Ihr Verlobter legte seinen Arm um ihre Schultern. „Lass uns ins Trockene gehen.“ Er führte sie unter die Markise vor dem French Café. Der Regen trommelte auf den Stoff, und das Wasser stürzte unablässig über den Rand auf den Boden.

„Mom hat sich ehrlich gefreut, als sie erfahren hat, was Jacqueline plant“, fuhr Jordan fort.
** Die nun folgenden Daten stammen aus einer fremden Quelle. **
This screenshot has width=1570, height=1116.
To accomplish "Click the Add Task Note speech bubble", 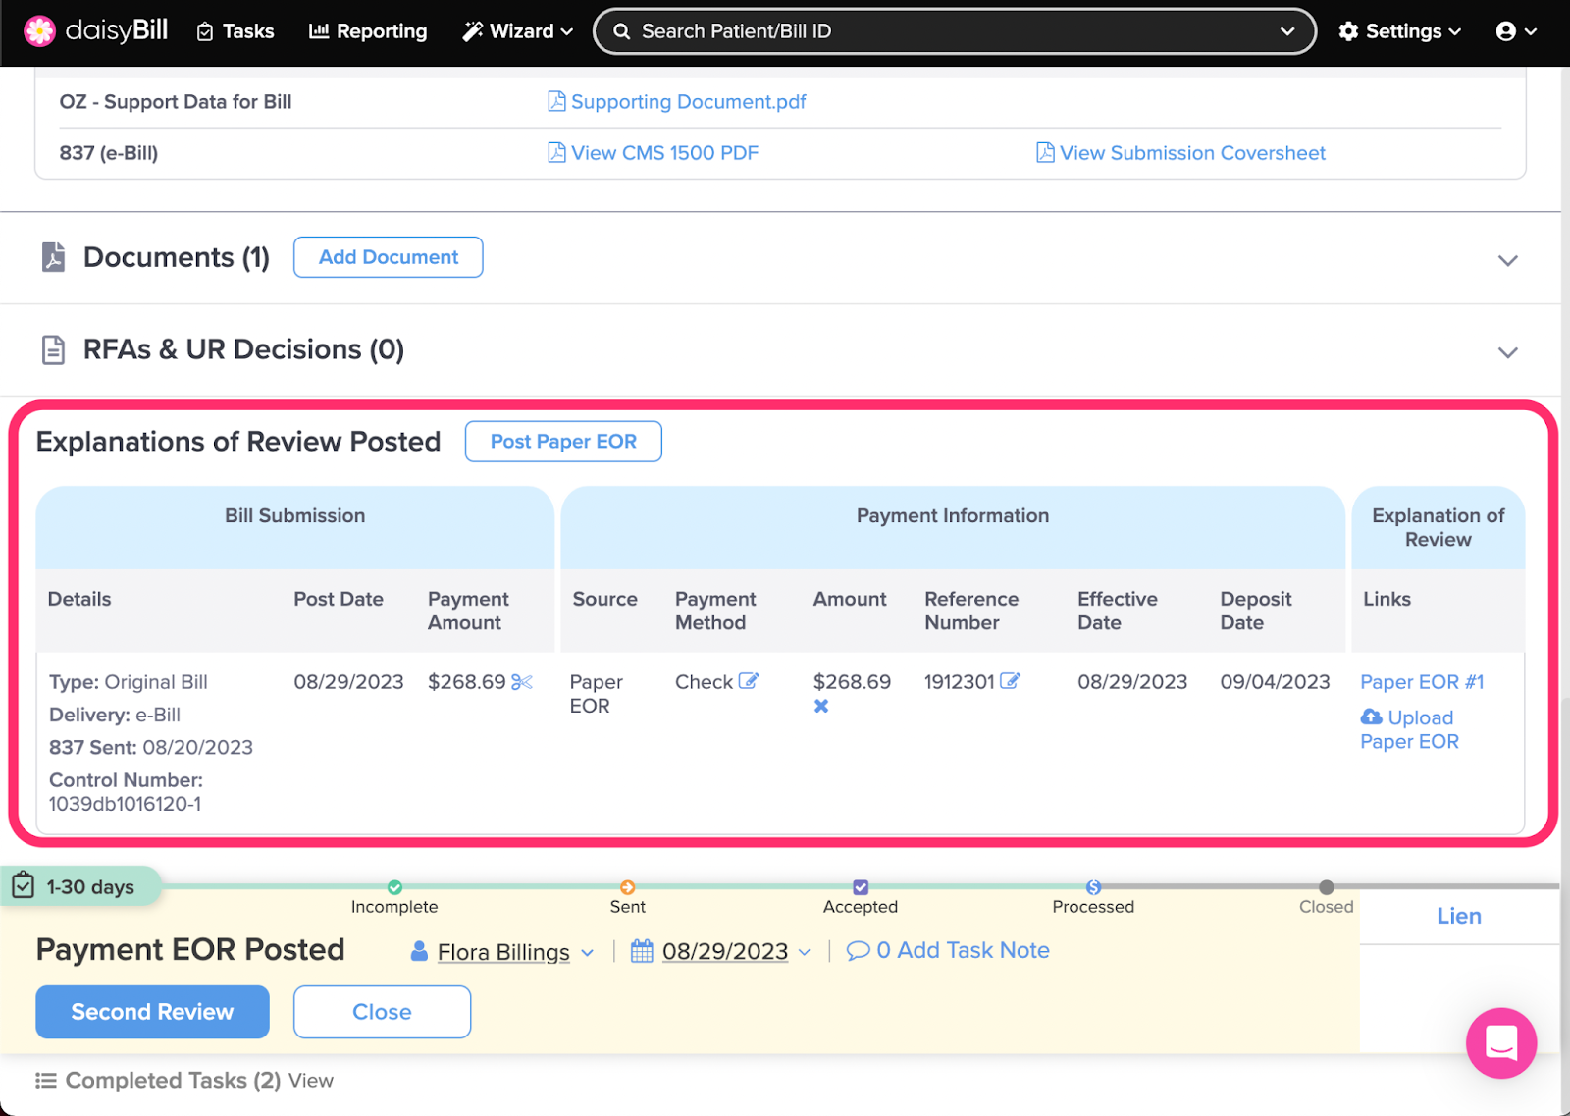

Alix senkte den Kopf. Jordans Mutter war ein Thema, das sie besser mieden. Susan Turner hatte sich für ihren Sohn eine etwas „klassischere“ Braut gewünscht. Ihre zukünftige Schwiegermutter hatte nicht direkt etwas dergleichen gesagt oder getan, aber Alix war nicht dumm. Sie wusste es einfach. Jordan und seine Eltern hatten ein sehr inniges Verhältnis, und so entschied Alix sich, ihm nichts über ihre Zweifel und Vermutungen zu sagen.

„Küss mich.“

Jordan riss die Augen auf. „Hier? Jetzt?“ Er blickte über seine Schulter durch das Fenster ins Café, das voll besetzt mit Gästen war.

Alix nickte. Ihr war es egal, wer sie sah oder was irgendjemand dachte. „Und zwar kein Küsschen auf die Wange. Ich brauche einen richtigen Kuss.“

„Also gut.“ Er ergriff mit beiden Händen ihre Schultern, beugte sich vor und verschloss mit seinem Mund den ihren. Seine Lippen waren warm und feucht, als er sie berührte. Er hatte den Mund leicht geöffnet. Alix genoss seine Nähe und entspannte sich ein wenig. Sie tat ihr Bestes, sich selbst davon zu überzeugen, dass eine große, ausgefallene Hochzeit vielleicht nicht das war, was sie sich wünschte, aber dass ein solches Fest eine Menge Menschen glücklich machen würde – Menschen wie Jordan und seine Familie oder Jacqueline und Reese. Sie würde es einfach tun – auch wenn es nicht unbedingt ihrer Vorstellung von einer Hochzeitsfeier entsprach. Mit dieser Erkenntnis schlang sie die Arme um Jordans Nacken und schmiegte sich an ihn. Sie wollte, dass er wusste, wie sehr sie ihn liebte. Und sie musste ihn schon sehr lieben, wenn sie bereit war, mit ihm diesen Wahnsinn zu überstehen.

Als er sich schließlich von ihr löste, seufzte sie. Sie fühlte sich besser.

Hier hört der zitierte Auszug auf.